» **Travail à faire**
[a] Recopiez le texte sur « Délit de façade », depuis « A part ça, que » jusqu'à « même plaisir partagé. ».
[b] Résumez en deux phrases le texte sur « Délit de façade ».
[c] Poursuivez le texte sur « Délit de façade » à partir de l'endroit où il s'arrête.

» **Extrait du document**
* * * * *
Autrement dit... par Alain Sachs :
Lorsque j'ai appris l'existence de cette aventure, tout, absolument tout de ce qu'elle contenait m'a immédiatement séduit. A commencer par son titre : « Délit de façade » … Qui pourrait résister, en matière d'art et de culture, au fait de commettre un vrai délit en toute impunité ? De façade ou de faciès ? Au-delà de ce jeu de mots avéré et provocateur s'ouvre un univers nécessairement prometteur.
A part ça, que de bonnes et belles idées ! Vouloir investir un lieu public inscrit dans sa réalité, sa fonction et son esthétique propres pour en faire un lieu de théâtre et de rêverie sans le dénaturer, mais au contraire, en le sublimant. Simplement en créant six castelets miniatures, comme six petites scènes de comédie, comme six fenêtres ouvertes sur le monde.
Prétendre que notre bonne vieille marionnette à gaine qui a déjà fait quelques preuves peut, dans le contexte actuel, continuer à nous permettre de regarder la société et ce qui la compose à travers le prisme réjouissant de la satire ou de la parodie. Redire que le spectacle de rue demeure bel et bien le seul endroit possible pour raconter une même histoire à des publics aussi divers que variés, aux âges si différents, en proposant des niveaux de lecture bien distincts dans un même plaisir partagé.
* * * * *
Données enregistrées:

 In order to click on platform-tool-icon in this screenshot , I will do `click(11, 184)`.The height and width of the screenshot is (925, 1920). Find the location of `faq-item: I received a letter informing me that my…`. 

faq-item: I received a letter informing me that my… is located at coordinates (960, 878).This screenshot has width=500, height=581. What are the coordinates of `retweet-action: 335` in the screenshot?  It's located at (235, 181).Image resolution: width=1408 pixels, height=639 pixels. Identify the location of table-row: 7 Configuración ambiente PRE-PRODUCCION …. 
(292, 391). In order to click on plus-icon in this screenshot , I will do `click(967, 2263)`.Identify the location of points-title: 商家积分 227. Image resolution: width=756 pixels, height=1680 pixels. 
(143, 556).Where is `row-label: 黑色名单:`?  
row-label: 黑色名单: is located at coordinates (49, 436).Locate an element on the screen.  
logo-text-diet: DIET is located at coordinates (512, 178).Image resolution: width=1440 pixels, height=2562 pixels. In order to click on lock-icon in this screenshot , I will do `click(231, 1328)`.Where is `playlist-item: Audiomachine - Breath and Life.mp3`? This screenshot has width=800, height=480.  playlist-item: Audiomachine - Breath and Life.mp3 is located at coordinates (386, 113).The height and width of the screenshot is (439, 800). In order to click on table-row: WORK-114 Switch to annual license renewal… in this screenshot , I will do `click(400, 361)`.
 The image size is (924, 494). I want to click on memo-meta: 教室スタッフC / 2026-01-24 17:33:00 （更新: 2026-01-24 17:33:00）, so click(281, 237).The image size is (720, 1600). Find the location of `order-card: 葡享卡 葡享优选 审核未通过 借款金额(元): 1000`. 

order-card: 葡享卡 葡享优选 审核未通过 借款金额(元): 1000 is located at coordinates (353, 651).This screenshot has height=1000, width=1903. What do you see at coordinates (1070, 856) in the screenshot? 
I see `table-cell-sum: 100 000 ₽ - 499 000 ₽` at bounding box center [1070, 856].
* * * * *
» **Résultats**
[a]
A part ça, que de bonnes et belles idées ! Vouloir investir un lieu public inscrit dans sa réalité, sa fonction et son esthétique propres pour en faire un lieu de théâtre et de rêverie sans le dénaturer, mais au contraire, en le sublimant. Simplement en créant six castelets miniatures, comme six petites scènes de comédie, comme six fenêtres ouvertes sur le monde.
Prétendre que notre bonne vieille marionnette à gaine qui a déjà fait quelques preuves peut, dans le contexte actuel, continuer à nous permettre de regarder la société et ce qui la compose à travers le prisme réjouissant de la satire ou de la parodie. Redire que le spectacle de rue demeure bel et bien le seul endroit possible pour raconter une même histoire à des publics aussi divers que variés, aux âges si différents, en proposant des niveaux de lecture bien distincts dans un même plaisir partagé.

[b] Alain Sachs raconte avoir été immédiatement séduit par « Délit de façade », à commencer par son titre. Il salue l'idée d'investir un lieu public avec six castelets miniatures sans le dénaturer, ainsi que celle de montrer que la marionnette à gaine permet encore de regarder la société par la satire et que le spectacle de rue touche des publics très divers.

[c]
Je vous le disais, que des raisons pour moi de se réjouir. Auxquelles il convient d'ajouter quelques considérations personnelles plus sensibles et plus intimes, moi qui fus le premier en 1967 à investir la place de l'horloge à Avignon pour y dire des poèmes, moi qui depuis quinze ans suis le metteur en scène du Quatuor dont le premier concert eut lieu en 1981 dans les rues de La Rochelle, moi enfin qui ai connu Alain Duverne et Monique Scheigam il y a plus de trente ans dans la compagnie Philippe Genty où nous sévissions déjà tous les trois. Alors quelques années plus tard, voir les nouvelles et jeunes générations, dans un esprit tout aussi communautaire et aventurier, aller au devant du public avec une telle conviction et originalité, ne pouvait en aucun cas me laisser indifférent.